Stored data entries:

___

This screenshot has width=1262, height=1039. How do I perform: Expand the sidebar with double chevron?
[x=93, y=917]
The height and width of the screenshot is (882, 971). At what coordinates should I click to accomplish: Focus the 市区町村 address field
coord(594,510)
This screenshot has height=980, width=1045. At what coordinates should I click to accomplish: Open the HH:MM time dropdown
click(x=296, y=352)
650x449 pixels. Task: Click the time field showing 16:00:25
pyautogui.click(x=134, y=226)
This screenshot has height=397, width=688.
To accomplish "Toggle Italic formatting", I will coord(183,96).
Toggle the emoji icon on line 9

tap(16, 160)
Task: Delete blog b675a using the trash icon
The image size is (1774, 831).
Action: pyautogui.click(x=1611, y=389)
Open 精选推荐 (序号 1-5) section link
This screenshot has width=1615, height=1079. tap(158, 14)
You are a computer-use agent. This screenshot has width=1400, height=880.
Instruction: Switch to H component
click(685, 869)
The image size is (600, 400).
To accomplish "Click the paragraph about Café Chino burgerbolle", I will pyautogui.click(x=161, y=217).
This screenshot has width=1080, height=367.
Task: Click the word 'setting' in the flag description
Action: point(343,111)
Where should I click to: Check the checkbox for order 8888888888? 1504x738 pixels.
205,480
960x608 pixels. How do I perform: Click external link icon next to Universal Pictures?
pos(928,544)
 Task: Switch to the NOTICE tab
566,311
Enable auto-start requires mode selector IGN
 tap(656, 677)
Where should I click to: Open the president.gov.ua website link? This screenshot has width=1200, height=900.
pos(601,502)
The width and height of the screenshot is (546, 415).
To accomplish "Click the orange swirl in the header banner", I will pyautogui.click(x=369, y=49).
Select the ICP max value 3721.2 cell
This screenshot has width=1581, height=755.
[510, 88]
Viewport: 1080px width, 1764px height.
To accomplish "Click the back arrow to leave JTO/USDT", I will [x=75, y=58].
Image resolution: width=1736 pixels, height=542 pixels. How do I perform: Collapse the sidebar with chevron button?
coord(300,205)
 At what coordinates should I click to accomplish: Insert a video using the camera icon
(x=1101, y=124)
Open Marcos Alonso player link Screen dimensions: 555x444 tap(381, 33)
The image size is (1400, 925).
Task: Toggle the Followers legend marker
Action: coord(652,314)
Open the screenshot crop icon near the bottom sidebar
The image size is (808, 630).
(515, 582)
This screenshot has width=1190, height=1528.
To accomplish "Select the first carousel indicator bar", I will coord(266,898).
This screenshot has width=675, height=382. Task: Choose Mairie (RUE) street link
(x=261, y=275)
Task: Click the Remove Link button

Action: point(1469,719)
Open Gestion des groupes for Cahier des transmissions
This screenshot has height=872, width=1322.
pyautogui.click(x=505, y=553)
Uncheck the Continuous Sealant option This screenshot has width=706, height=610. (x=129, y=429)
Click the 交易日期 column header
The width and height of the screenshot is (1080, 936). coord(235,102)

___

◆ What you will do:
Quote all of the entries verbatim.

◆ Response:
This screenshot has width=1262, height=1039. How do I perform: Expand the sidebar with double chevron?
[x=93, y=917]
The height and width of the screenshot is (882, 971). At what coordinates should I click to accomplish: Focus the 市区町村 address field
coord(594,510)
This screenshot has height=980, width=1045. At what coordinates should I click to accomplish: Open the HH:MM time dropdown
click(x=296, y=352)
650x449 pixels. Task: Click the time field showing 16:00:25
pyautogui.click(x=134, y=226)
This screenshot has height=397, width=688.
To accomplish "Toggle Italic formatting", I will coord(183,96).
Toggle the emoji icon on line 9

tap(16, 160)
Task: Delete blog b675a using the trash icon
The image size is (1774, 831).
Action: pyautogui.click(x=1611, y=389)
Open 精选推荐 (序号 1-5) section link
This screenshot has width=1615, height=1079. tap(158, 14)
You are a computer-use agent. This screenshot has width=1400, height=880.
Instruction: Switch to H component
click(685, 869)
The image size is (600, 400).
To accomplish "Click the paragraph about Café Chino burgerbolle", I will pyautogui.click(x=161, y=217).
This screenshot has width=1080, height=367.
Task: Click the word 'setting' in the flag description
Action: point(343,111)
Where should I click to: Check the checkbox for order 8888888888? 1504x738 pixels.
205,480
960x608 pixels. How do I perform: Click external link icon next to Universal Pictures?
pos(928,544)
 Task: Switch to the NOTICE tab
566,311
Enable auto-start requires mode selector IGN
 tap(656, 677)
Where should I click to: Open the president.gov.ua website link? This screenshot has width=1200, height=900.
pos(601,502)
The width and height of the screenshot is (546, 415).
To accomplish "Click the orange swirl in the header banner", I will pyautogui.click(x=369, y=49).
Select the ICP max value 3721.2 cell
This screenshot has width=1581, height=755.
[510, 88]
Viewport: 1080px width, 1764px height.
To accomplish "Click the back arrow to leave JTO/USDT", I will [x=75, y=58].
Image resolution: width=1736 pixels, height=542 pixels. How do I perform: Collapse the sidebar with chevron button?
coord(300,205)
 At what coordinates should I click to accomplish: Insert a video using the camera icon
(x=1101, y=124)
Open Marcos Alonso player link Screen dimensions: 555x444 tap(381, 33)
The image size is (1400, 925).
Task: Toggle the Followers legend marker
Action: coord(652,314)
Open the screenshot crop icon near the bottom sidebar
The image size is (808, 630).
(515, 582)
This screenshot has width=1190, height=1528.
To accomplish "Select the first carousel indicator bar", I will coord(266,898).
This screenshot has width=675, height=382. Task: Choose Mairie (RUE) street link
(x=261, y=275)
Task: Click the Remove Link button

Action: point(1469,719)
Open Gestion des groupes for Cahier des transmissions
This screenshot has height=872, width=1322.
pyautogui.click(x=505, y=553)
Uncheck the Continuous Sealant option This screenshot has width=706, height=610. (x=129, y=429)
Click the 交易日期 column header
The width and height of the screenshot is (1080, 936). coord(235,102)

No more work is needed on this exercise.